It’s nice to meet you.
I mean, it's nice to see you again.
And we know each other, she and I. For years now.
Flustered, no doubt, she holds her unhappy baby, a weepy infant, making a fuss.
She’s having a moment.
Aren’t we all, I ask? It’s all I can muster.
I reach, touching that chubby arm gently—careful not to pinch.
I extend a hand to her friend, too, a smiling, animated blonde, her name I don’t recall.
In this everyday play, I perform staged the way most are, pages written, shred, and written again.

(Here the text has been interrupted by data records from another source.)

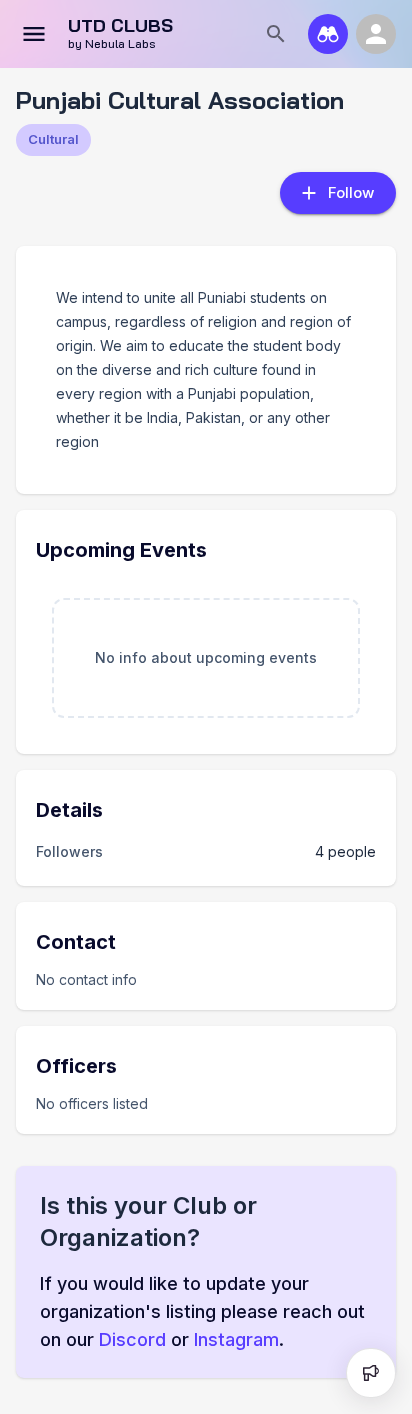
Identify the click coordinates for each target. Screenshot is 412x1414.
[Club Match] (328, 34)
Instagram (236, 1339)
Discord (132, 1339)
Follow (351, 192)
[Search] (276, 34)
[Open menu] (34, 34)
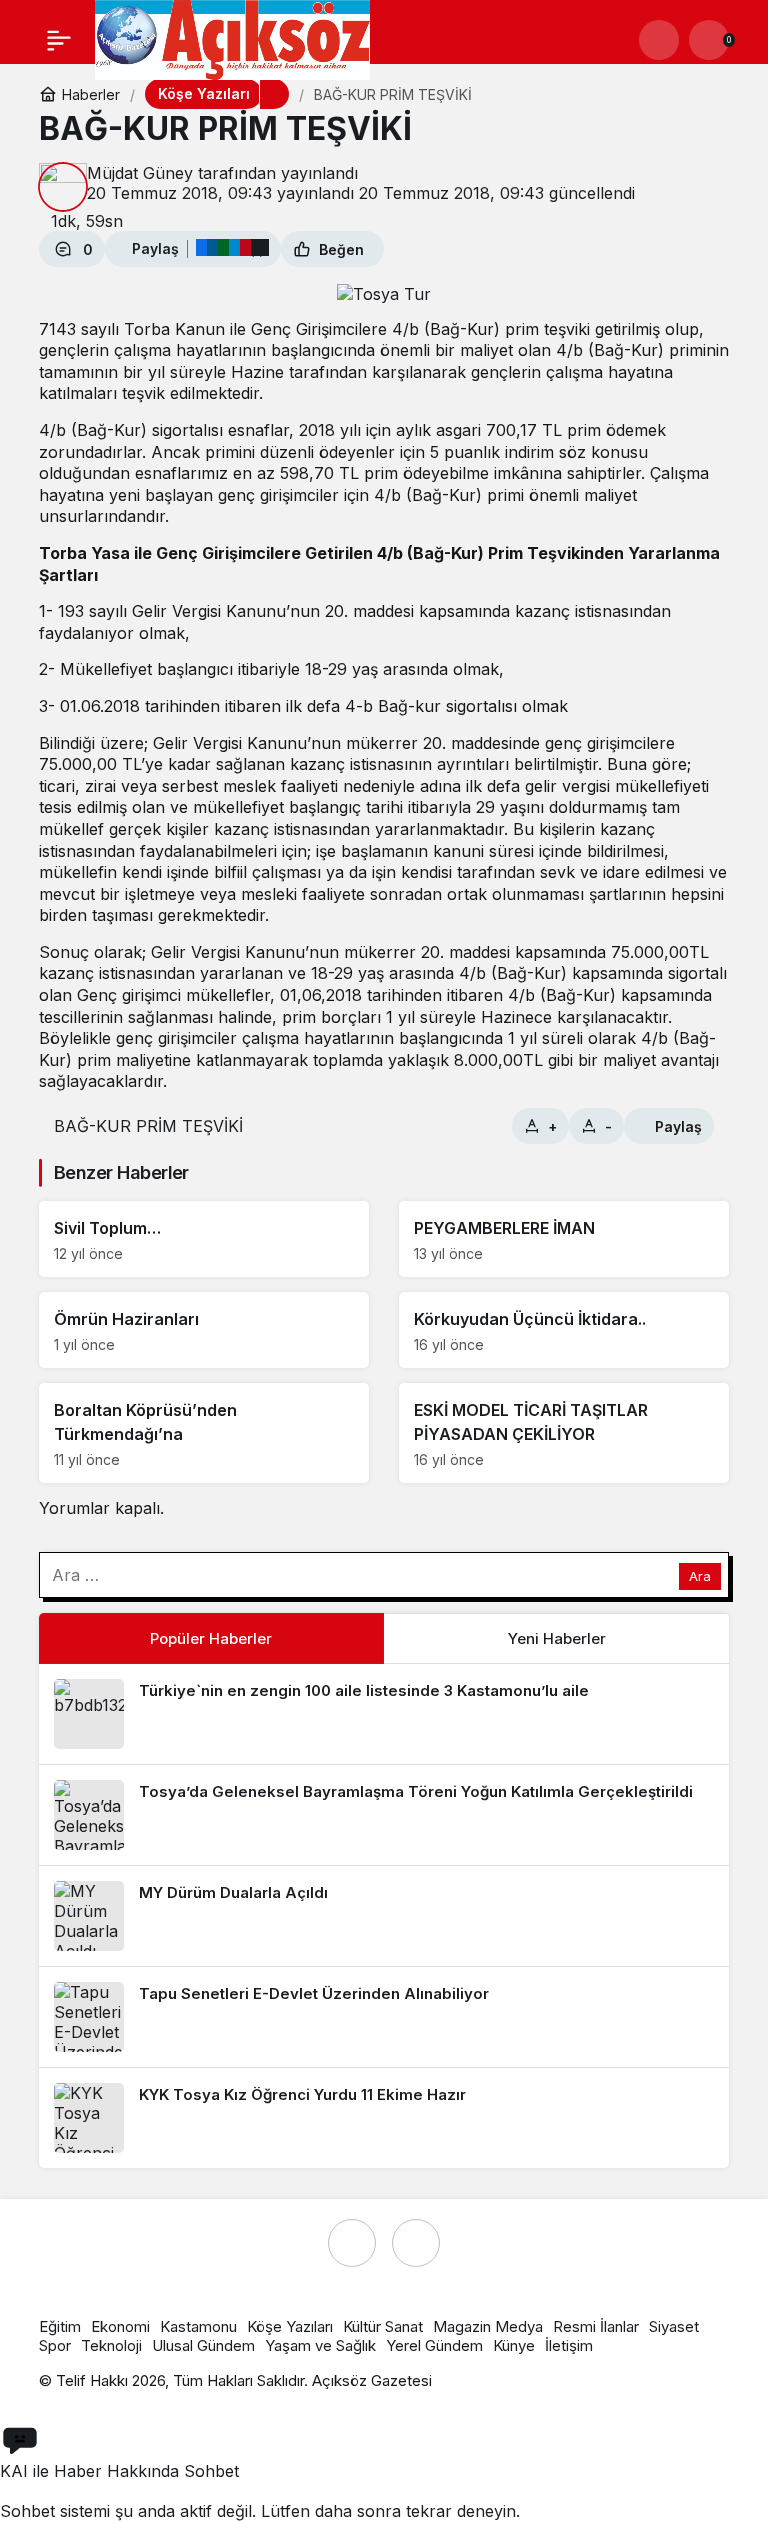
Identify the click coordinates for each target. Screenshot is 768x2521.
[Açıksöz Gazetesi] (232, 39)
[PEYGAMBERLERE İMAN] (564, 1239)
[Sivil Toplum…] (204, 1239)
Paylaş (678, 1126)
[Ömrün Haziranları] (204, 1330)
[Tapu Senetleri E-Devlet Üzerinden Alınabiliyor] (384, 2017)
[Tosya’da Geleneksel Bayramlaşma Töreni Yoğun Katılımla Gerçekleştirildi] (384, 1815)
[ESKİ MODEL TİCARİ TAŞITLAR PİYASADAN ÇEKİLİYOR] (564, 1433)
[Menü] (59, 40)
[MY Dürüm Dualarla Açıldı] (384, 1916)
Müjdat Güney (140, 173)
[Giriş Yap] (659, 40)
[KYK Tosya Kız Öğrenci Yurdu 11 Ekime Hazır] (384, 2118)
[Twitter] (416, 2243)
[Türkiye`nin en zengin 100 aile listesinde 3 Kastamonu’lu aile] (384, 1714)
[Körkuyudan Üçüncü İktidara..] (564, 1330)
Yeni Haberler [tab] (557, 1638)
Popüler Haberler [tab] (211, 1638)
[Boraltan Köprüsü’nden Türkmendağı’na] (204, 1433)
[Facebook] (352, 2243)
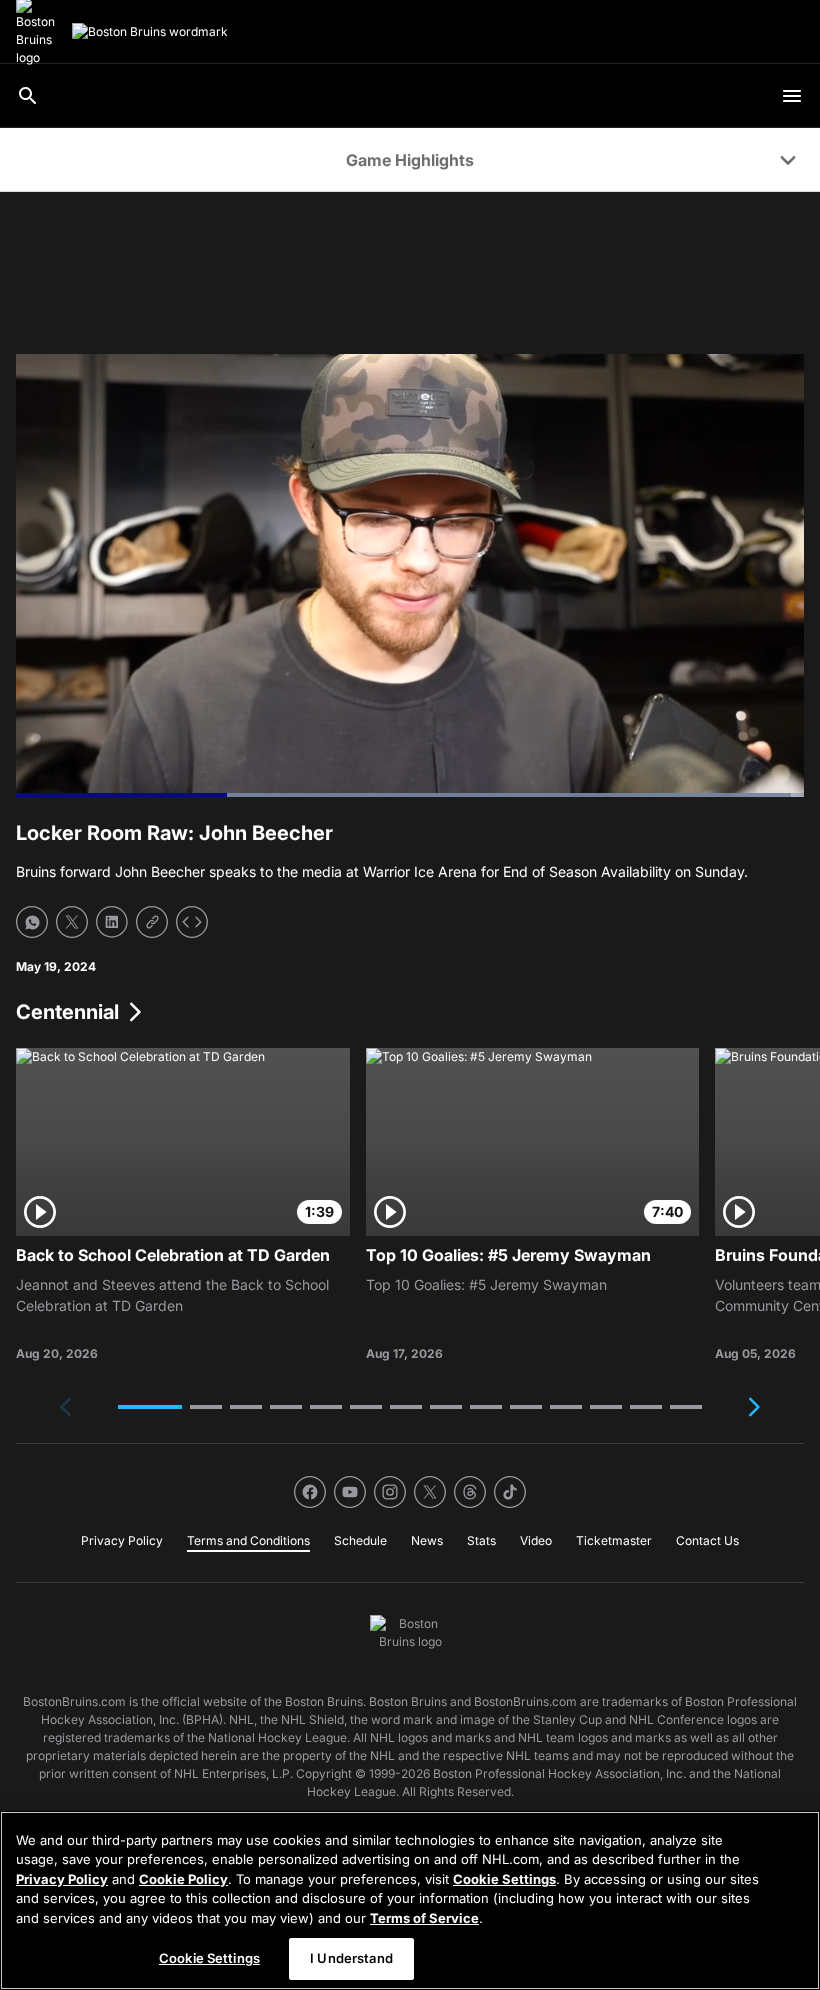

Some anguished soul, languishing between verbs, adverbs, and pronouns, bled it, penned it. Industrious little bees erected the set. Everyone in this cackling ensemble acts out, some from the gut, others faking it. The purple-skinned young woman next to me at the bar is a case in point.
She masters small talk with the self-conscious bartender, and I can’t avoid a syllable of it, her elocution razor sharp. The weather is nice. Ketchup, please. How long have you worked here?
Who wrote those wilted words? Is she improvising?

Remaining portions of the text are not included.